# TAREA 1
En el texto sobre la visita a Sierra Leona, ¿cómo se llama la aldea que visitó Elvira Fumero?
# TAREA 2
Retoma el texto sobre la visita a Sierra Leona y continúalo a partir de su última oración.

# TEXTO DE LECTURA
————

La visita a Sierra Leona
La matancera
Elvira Fumero, con 23 años en el grupo Gangá Longobá, preservador de la cultura
de esta etnia en el país, tuvo la oportunidad de visitar una remota aldea en
Sierra Leona y recuerda para JR aquel pasaje trascendental en su vida:
«Viven solo alrededor de 400 personas, en condiciones precarias, sin agua
potable ni electricidad. Lavan y se bañan en un río. La aldea se llama
Mokpangumba. El dialecto es bantá; allí se come con mucho picante, y se
siembran frijoles, ñame, plátano, boniato y arroz para subsistir. Es increíble
cómo coincidían nuestras letras y ritmos con los de ellos.
«Una etnóloga
de la Universidad de Sidney, la Doctora Emma Christopher, viajó por Nigeria y
otras naciones africanas llevando grabaciones de cantos antiguos, y se
sorprendió cuando en esta aldea sus pobladores reconocieron las canciones nuestras».
La académica
australiana dedicó dos años a mostrar las canciones y bailes del grupo Gangá
Longobá, de Perico, a numerosas personas en Sierra Leona, hasta que un día un
hombre exclamó lleno de júbilo: «¡They are we! (¡Somos nosotros!)». Emma Christopher
compartió sus descubrimientos con los Gangá Longobá de Perico.

————

# DATOS MOSTRADOS
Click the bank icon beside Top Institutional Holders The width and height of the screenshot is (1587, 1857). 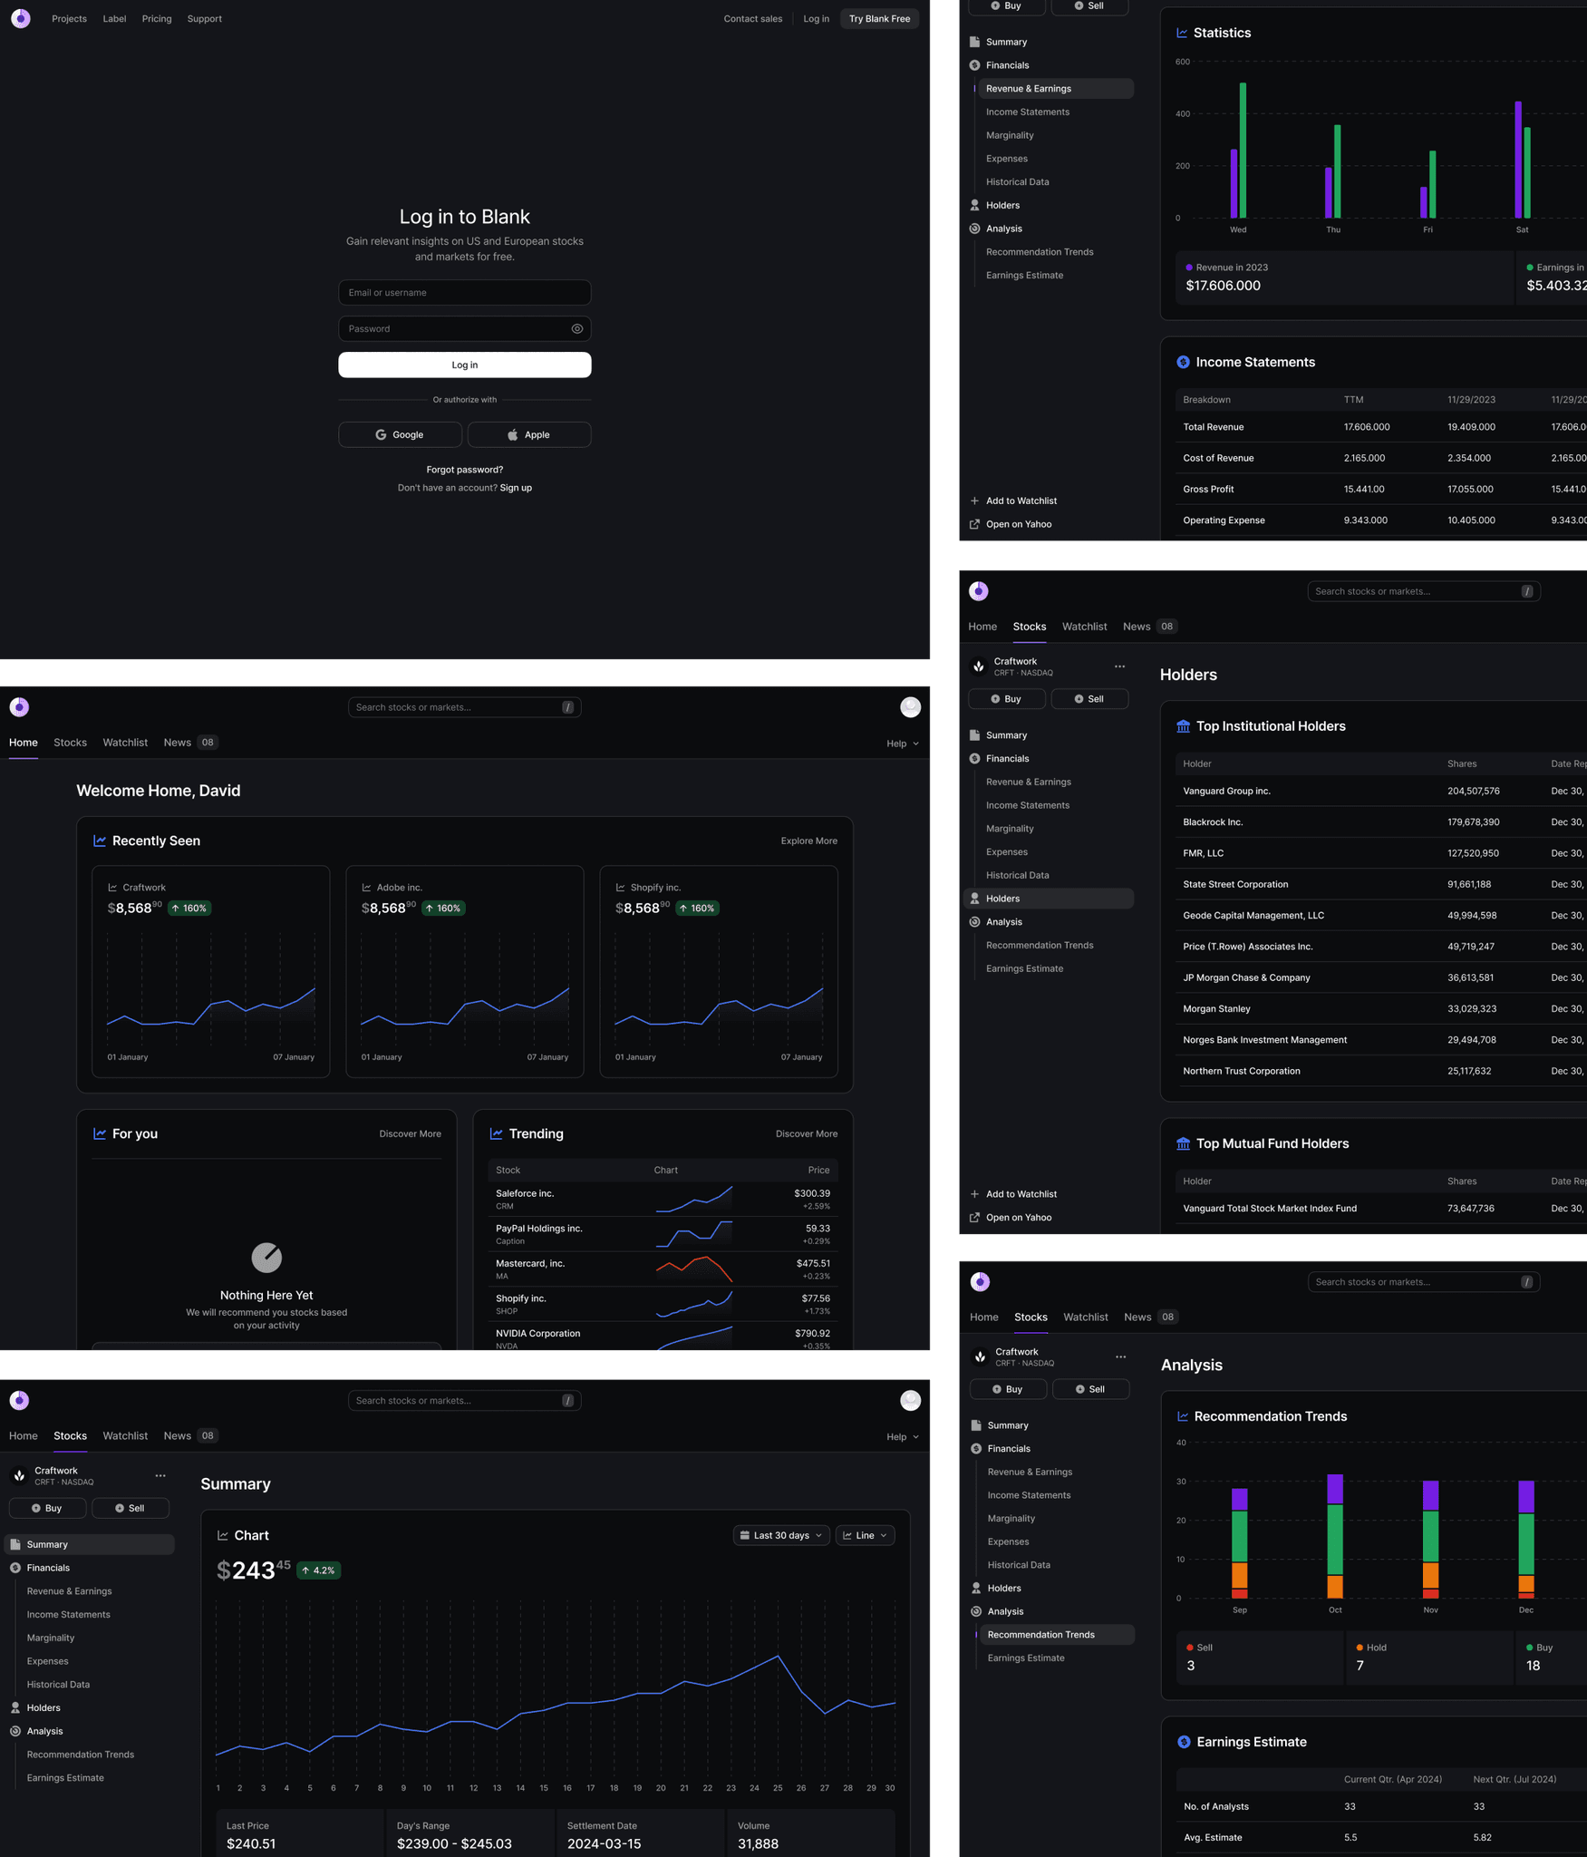1183,725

————

# RESULTADO ESPERADO 1
Mokpangumba.

# RESULTADO ESPERADO 2
«En mi viaje yo
canté y ellos respondieron bailando y cantando; eso me impresionó y me aportó
mucho conocer sus cantos. Es increíble cómo ellos y nosotros cantábamos al
unísono Ae, ae, ae… yumbo, yamba… Ae, ae, ae… yumbo, yamba… como si lo
hubiésemos ensayado antes», rememora Elvira y explica que dicho estribillo se
refiere a una hierba que se emplea para curar la conjuntivitis, la malaria o la
gripe.
Nota: Para la realización de este trabajo se consultó el libro Los Gangá en
Cuba, de Alessandra Basso Ortiz.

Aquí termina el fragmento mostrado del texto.